-- Task item --
The answer must consist solely of the lines from the one containing "The image size" through the last line of the records, set down exactly and without any pictures.

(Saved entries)
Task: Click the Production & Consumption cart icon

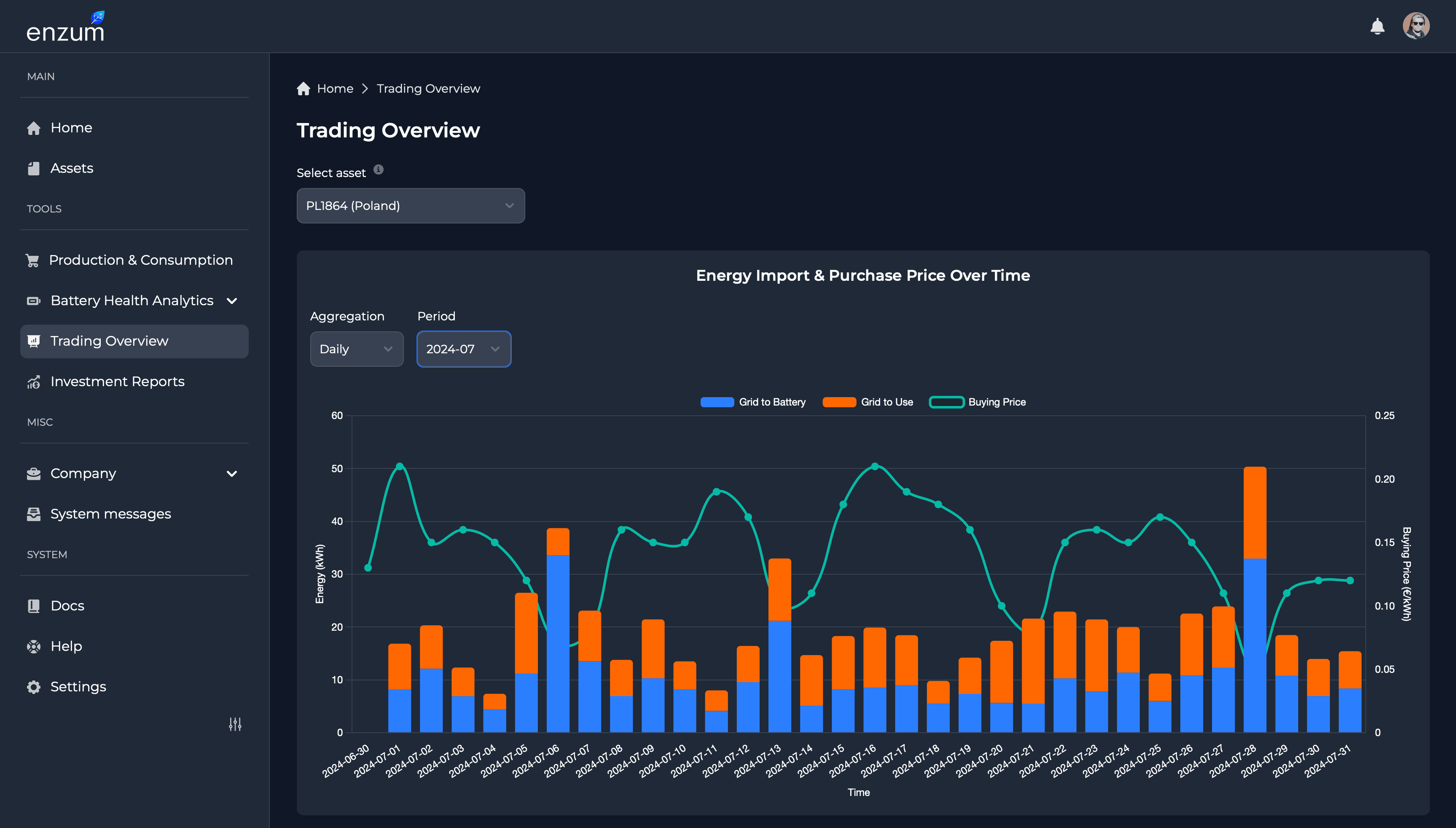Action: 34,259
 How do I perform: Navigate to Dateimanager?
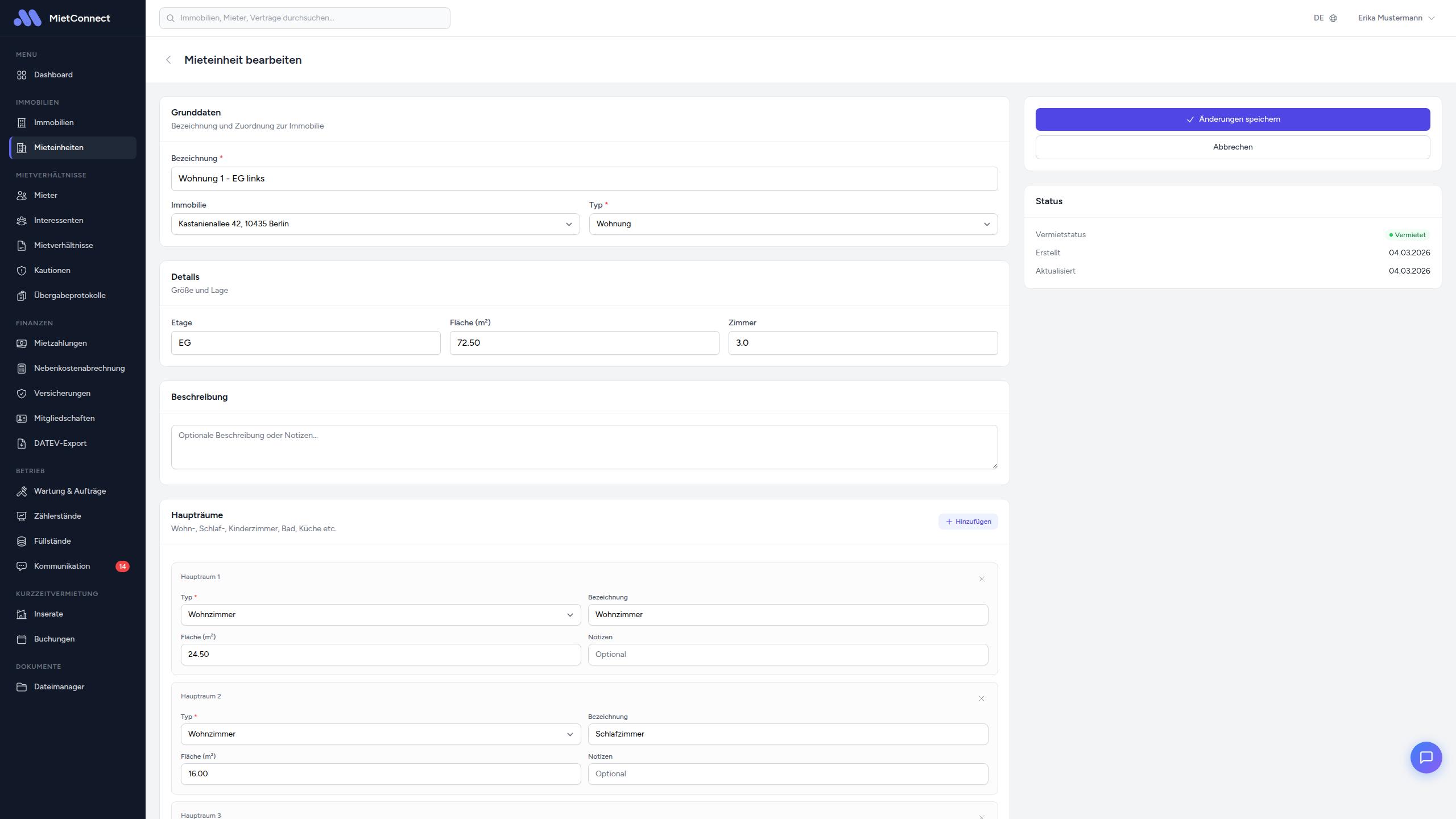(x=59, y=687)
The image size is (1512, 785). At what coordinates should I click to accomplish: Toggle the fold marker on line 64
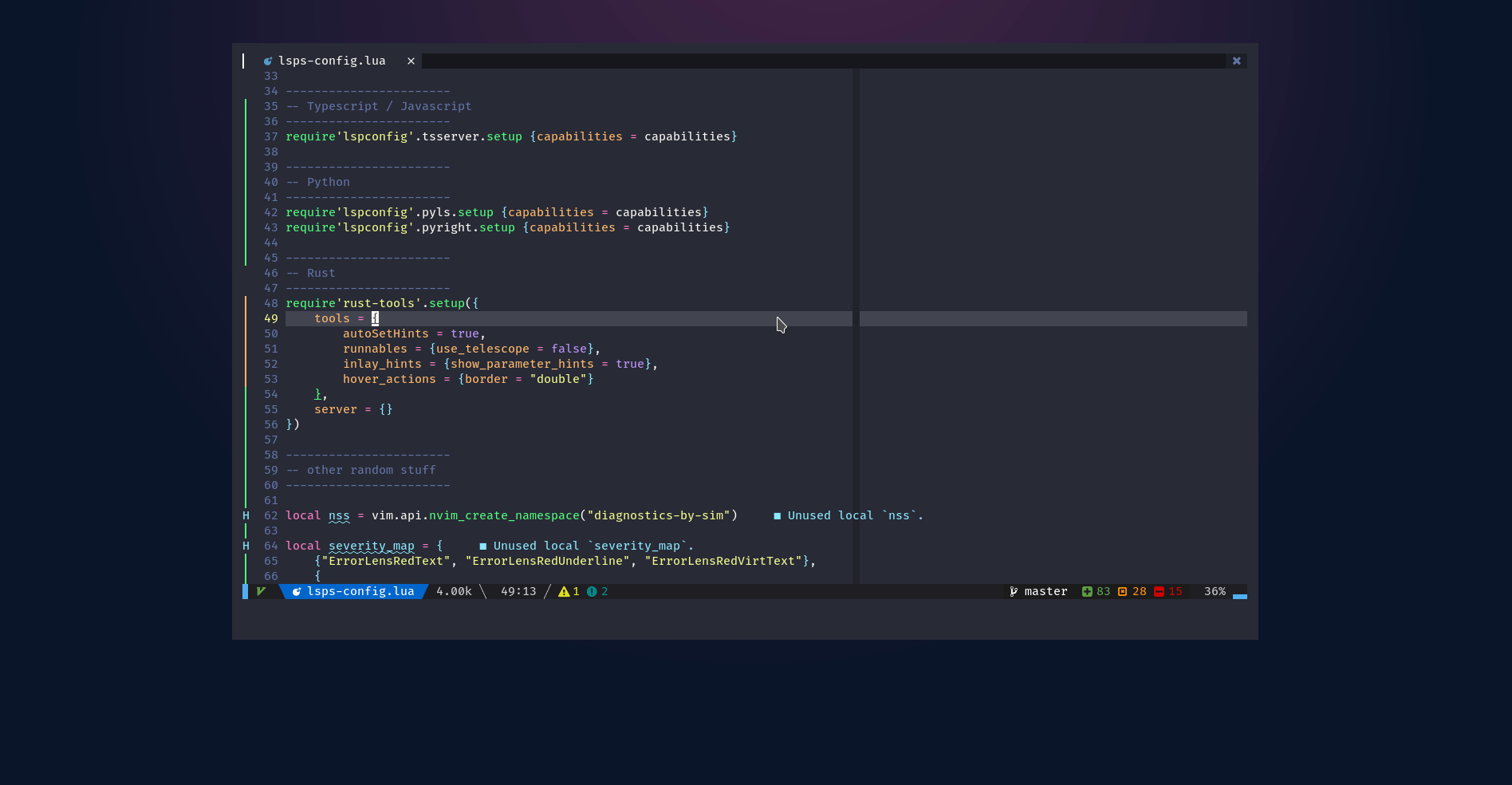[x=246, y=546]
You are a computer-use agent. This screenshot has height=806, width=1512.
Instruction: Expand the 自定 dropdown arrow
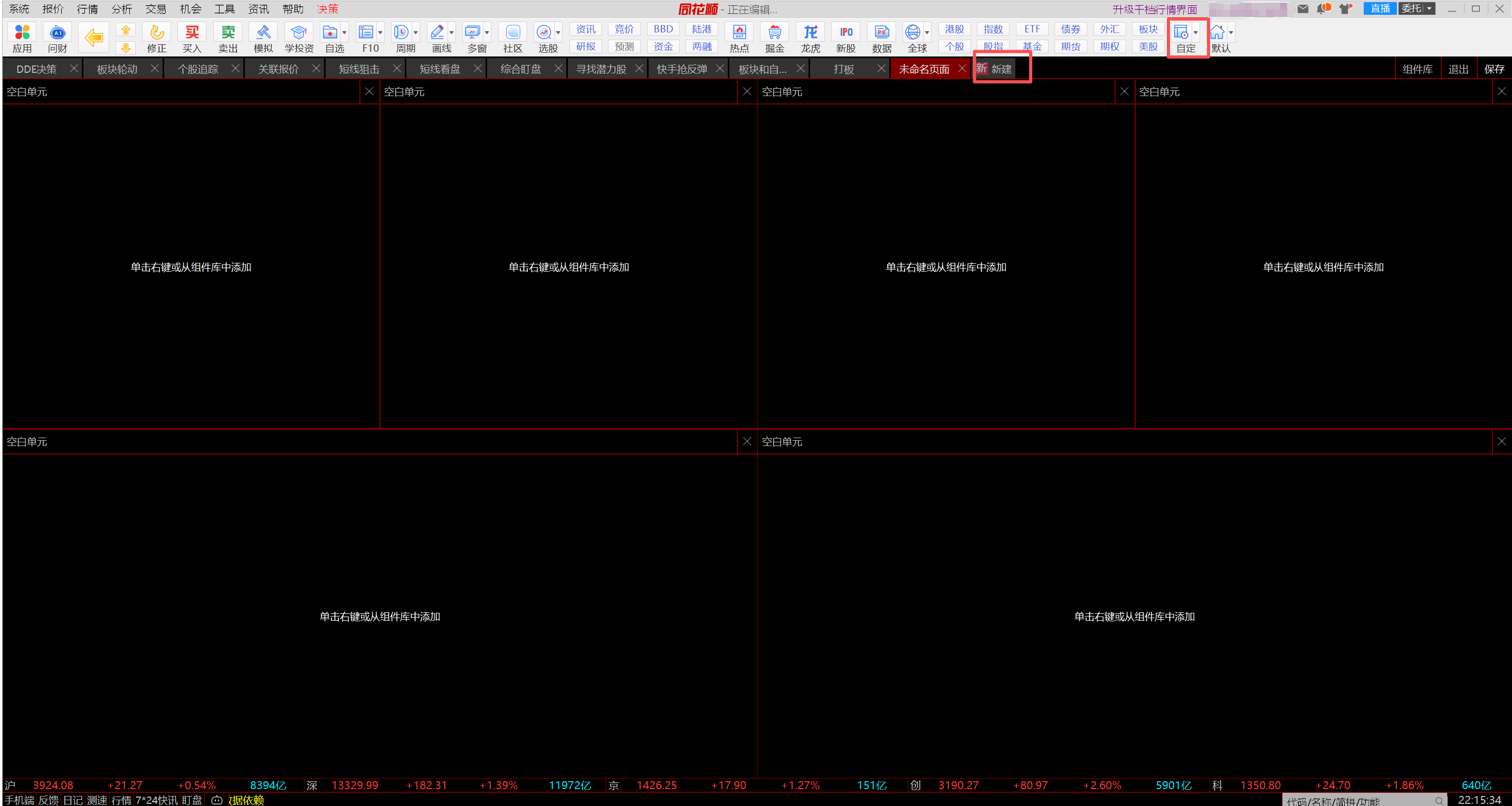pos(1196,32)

-- Response to the exercise --
The image size is (1512, 785). At what coordinates should I click to accomplish: Toggle the fold marker on line 64
[x=246, y=546]
You are a computer-use agent. This screenshot has height=806, width=1512.
Instruction: Expand the 自定 dropdown arrow
pos(1196,32)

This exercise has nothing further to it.